PROBLEM TO SOLVE >> Among the entries below, copy only the span from the line containing "Task: Click the Barangay input line" through the line containing "Task: Click the PREVIEW button label". Do so exactly, and skip the pictures.

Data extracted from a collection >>
○ ○ ○ ○ ○ ○ ○
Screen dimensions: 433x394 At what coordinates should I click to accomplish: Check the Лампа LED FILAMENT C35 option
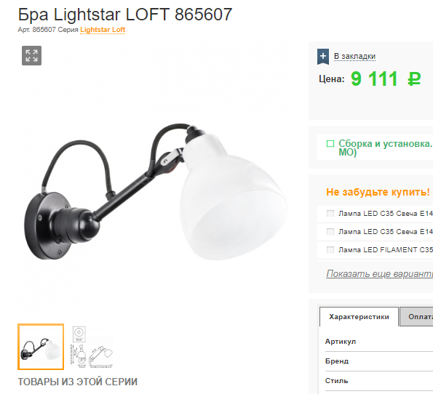click(330, 249)
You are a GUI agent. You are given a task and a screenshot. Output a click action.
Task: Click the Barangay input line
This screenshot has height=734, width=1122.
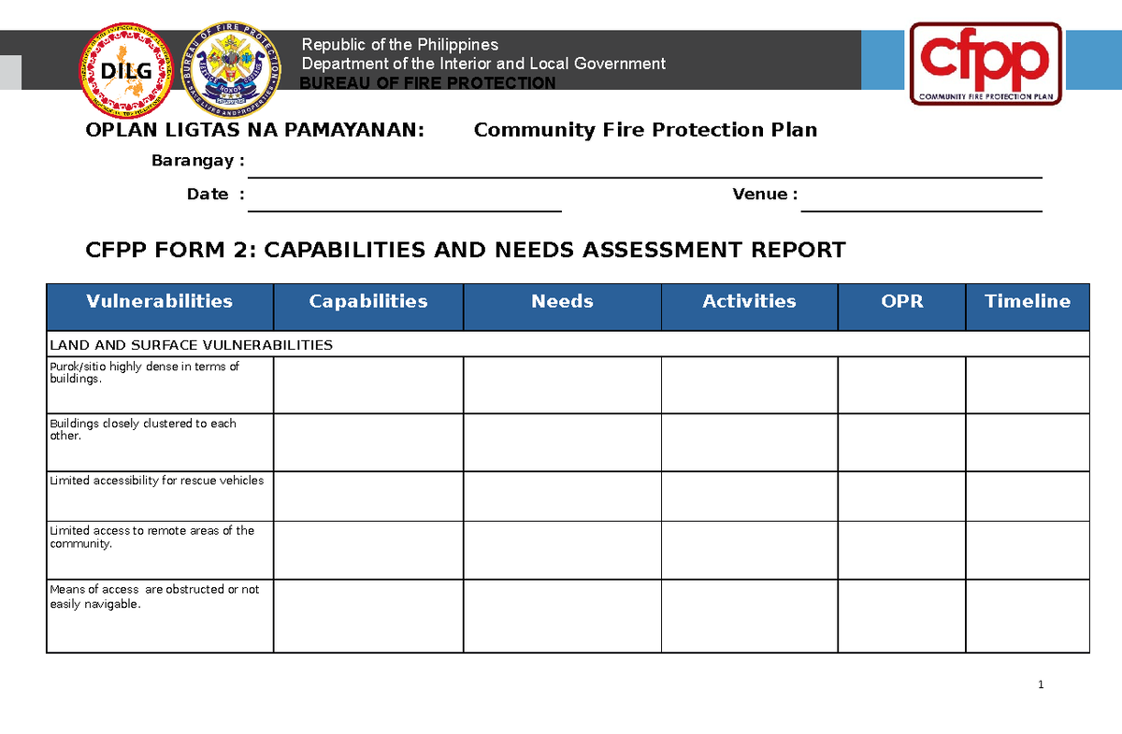click(645, 174)
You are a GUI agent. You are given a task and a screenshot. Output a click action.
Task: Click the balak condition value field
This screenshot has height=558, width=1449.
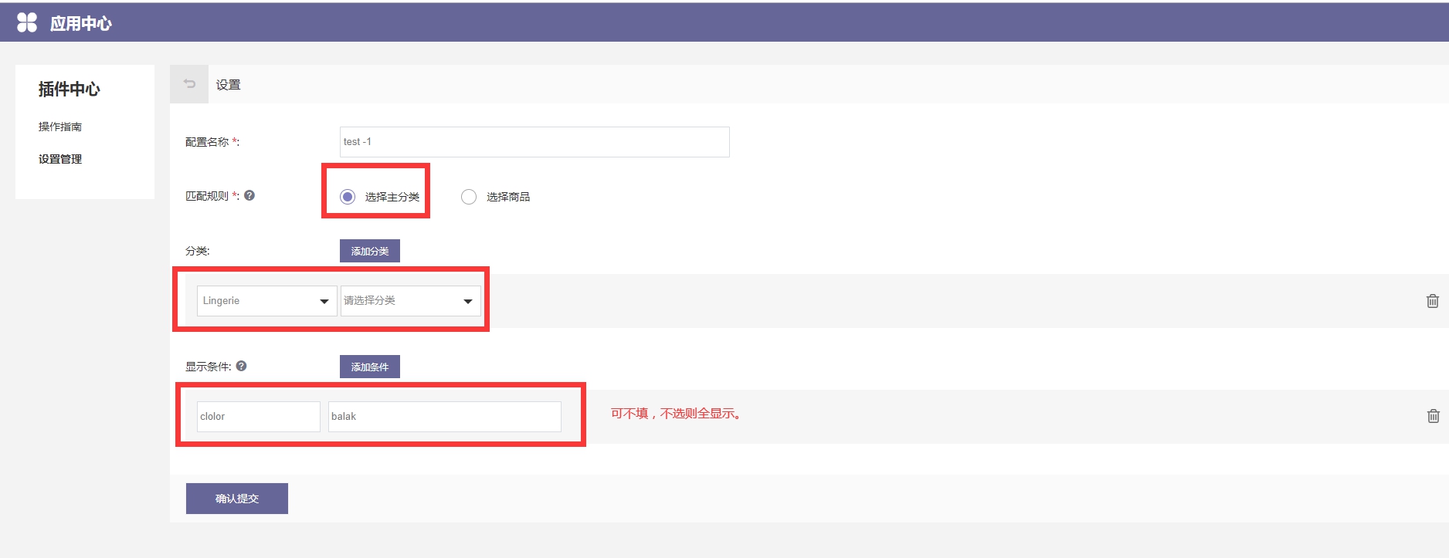(444, 417)
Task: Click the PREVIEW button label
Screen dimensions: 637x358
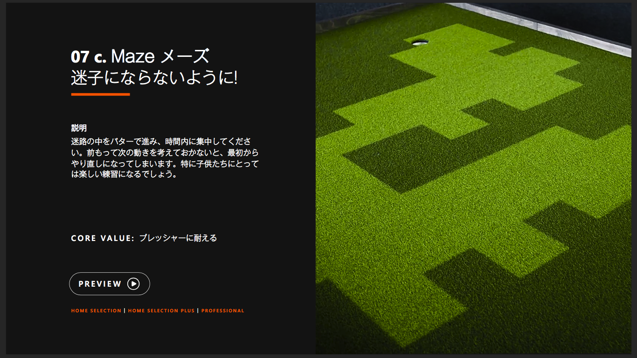Action: coord(100,284)
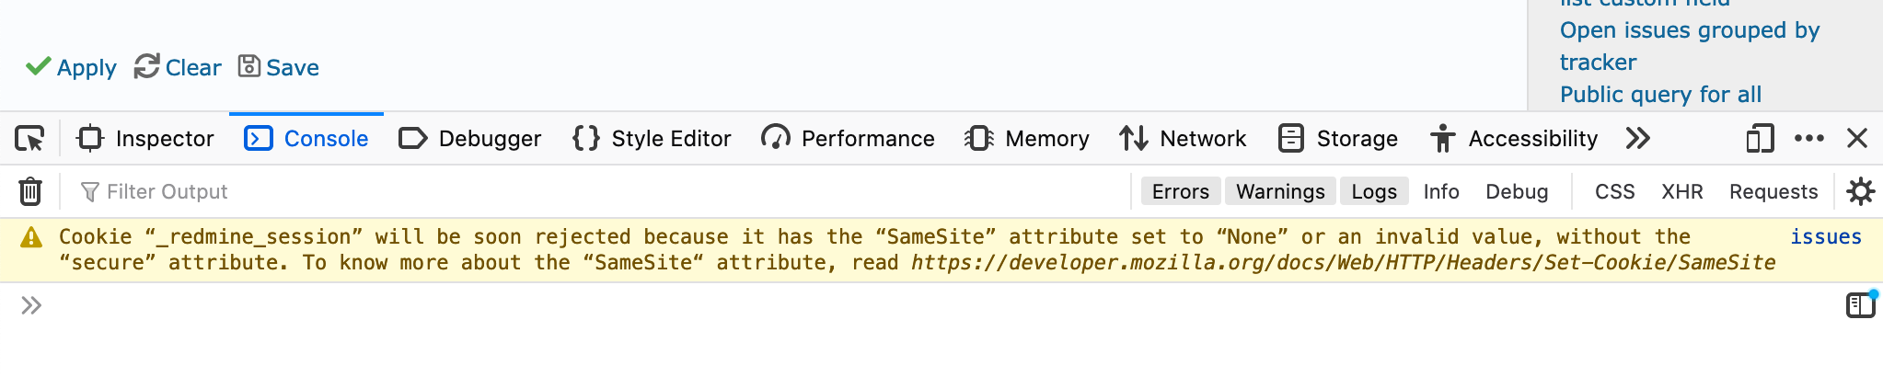1883x377 pixels.
Task: Open the Style Editor tab
Action: (x=652, y=139)
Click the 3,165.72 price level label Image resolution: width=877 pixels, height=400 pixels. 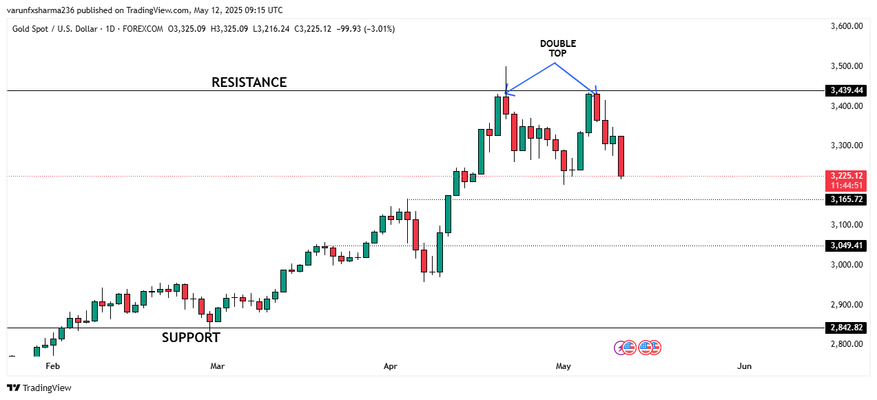click(847, 199)
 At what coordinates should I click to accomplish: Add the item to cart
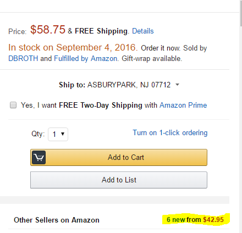point(119,157)
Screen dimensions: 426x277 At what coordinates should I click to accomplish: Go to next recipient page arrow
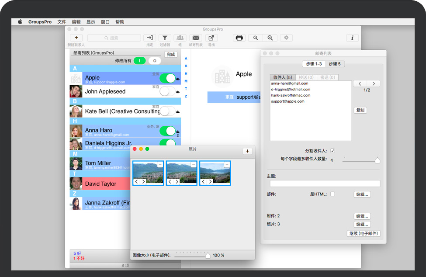(x=373, y=83)
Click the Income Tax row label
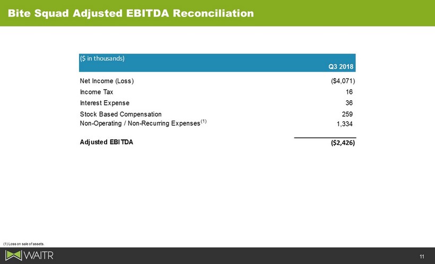Screen dimensions: 435x264 click(x=97, y=92)
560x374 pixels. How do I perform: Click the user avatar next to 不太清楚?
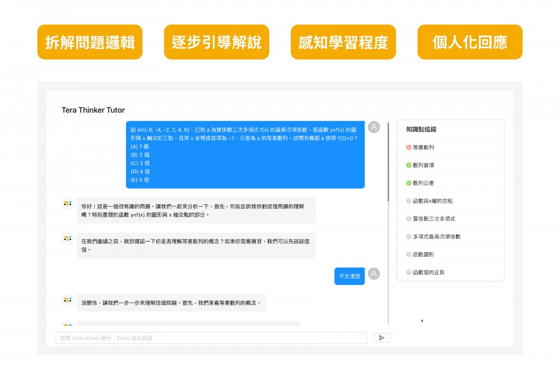point(374,274)
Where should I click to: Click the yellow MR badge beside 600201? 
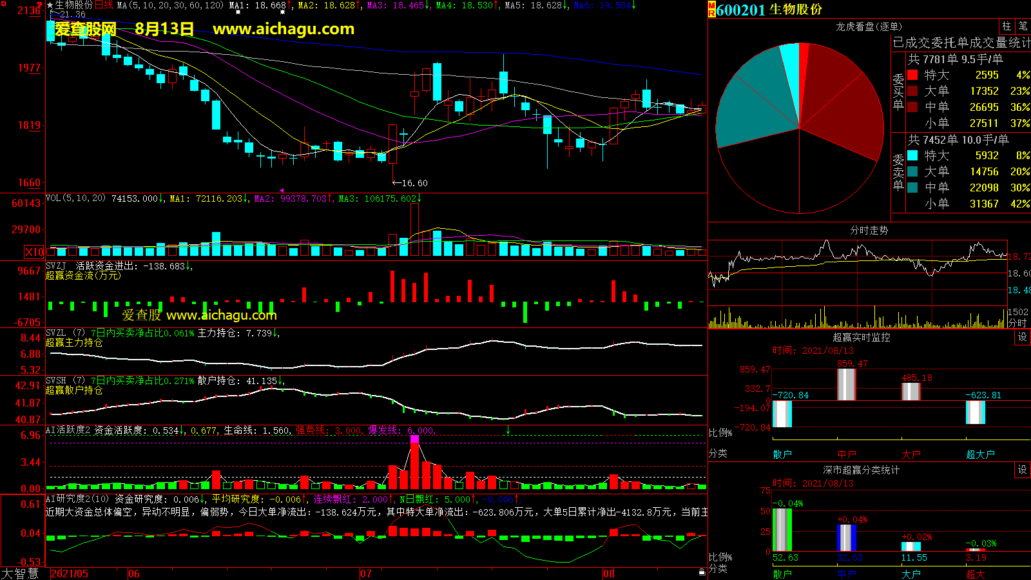point(712,10)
○ ○ ○ ○ ○ ○ ○
FINISHED EXERCISE >>
Task: Click the Barangay input line
This screenshot has height=734, width=1122.
click(645, 174)
You are a GUI agent. You are given a task and a screenshot. Output a click action.
Task: Click the balak condition value field
This screenshot has height=558, width=1449.
(444, 417)
Task: Click the PREVIEW button label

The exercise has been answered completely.